Introducing Abyssomedon williamsi

Elements of the newly described Abyssomedon williamsi from the early Permian of Oklahoma.

Elements of the newly described Abyssomedon williamsi from the early Permian of Oklahoma.

Abyssomedon williamsi is a new parareptile from the Richards Spur Locality in Oklahoma reported by Mark MacDougall and Robert Reisz from University of Toronto, Mississauga in the Zoological Journal of the Linnean Society.

Parareptiles are a sister taxon to Eureptiles, or “true reptiles,” and have traditionally included the anapsids. These species are generally very primitive. There is an unusually high number of Early Permian parareptile fossils found at the Richards Spur Locality in Oklahoma. A. williamsi is just the newest species described from the locality.
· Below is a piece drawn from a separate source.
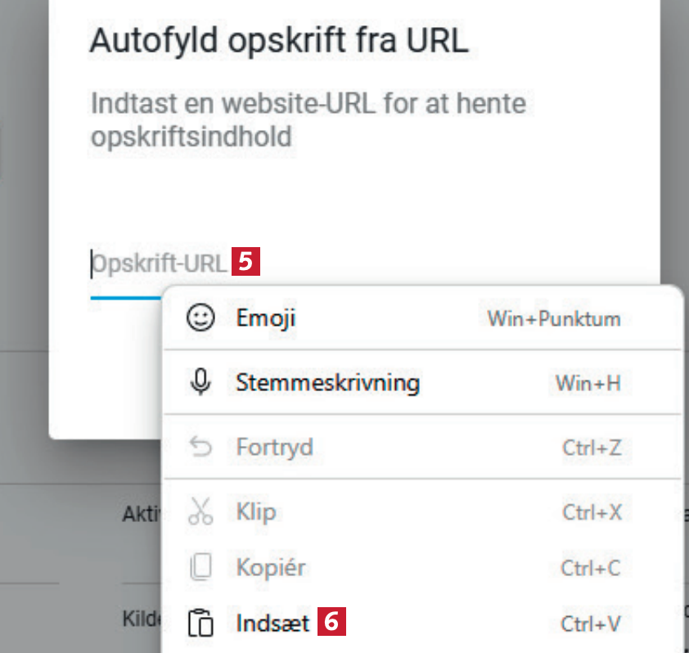Select the Klip text label
Viewport: 689px width, 653px height.
(x=255, y=512)
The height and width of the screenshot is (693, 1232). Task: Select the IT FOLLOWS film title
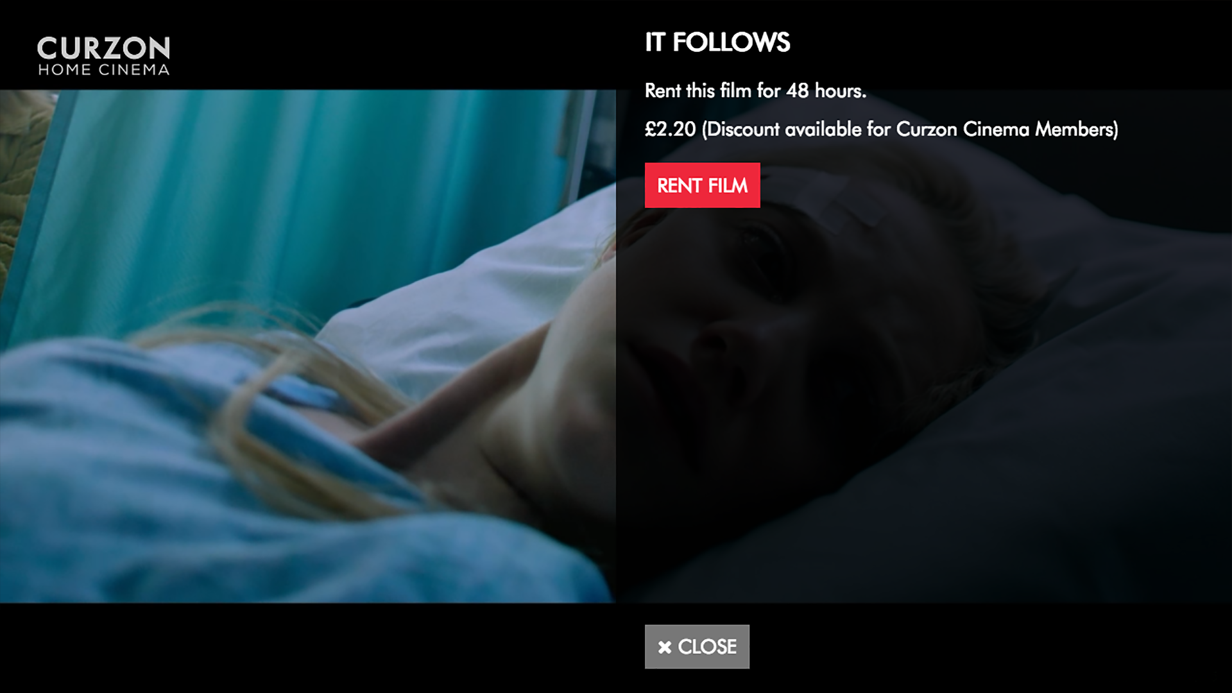click(717, 42)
A. williamsi is an important new species. A. williamsi belongs to a clade of Parareptiles called nyctiphruretids, This clade is normally found in mid-to late Permian deposits in Russia. The discovery of A. williamsi in Oklahoma in early Permian deposits extends both the clade’s temporal and geographic range.

On a more personal note, A. wiliamsi has a very close tie with Burpee Museum; A. williamsi is named for Burpee Museum’s very own Scott Williams! Scott has collected in the Richards Spur Locality and has frequently collaborated with Dr. Robert Reisz on Permian projects that are part of the Museum’s permanent collection. In the paleontology world, to have a fossil species named after you is quite an honor. We hope you’ll join us as we congratulate the authors and Scott on this great new Parareptile species!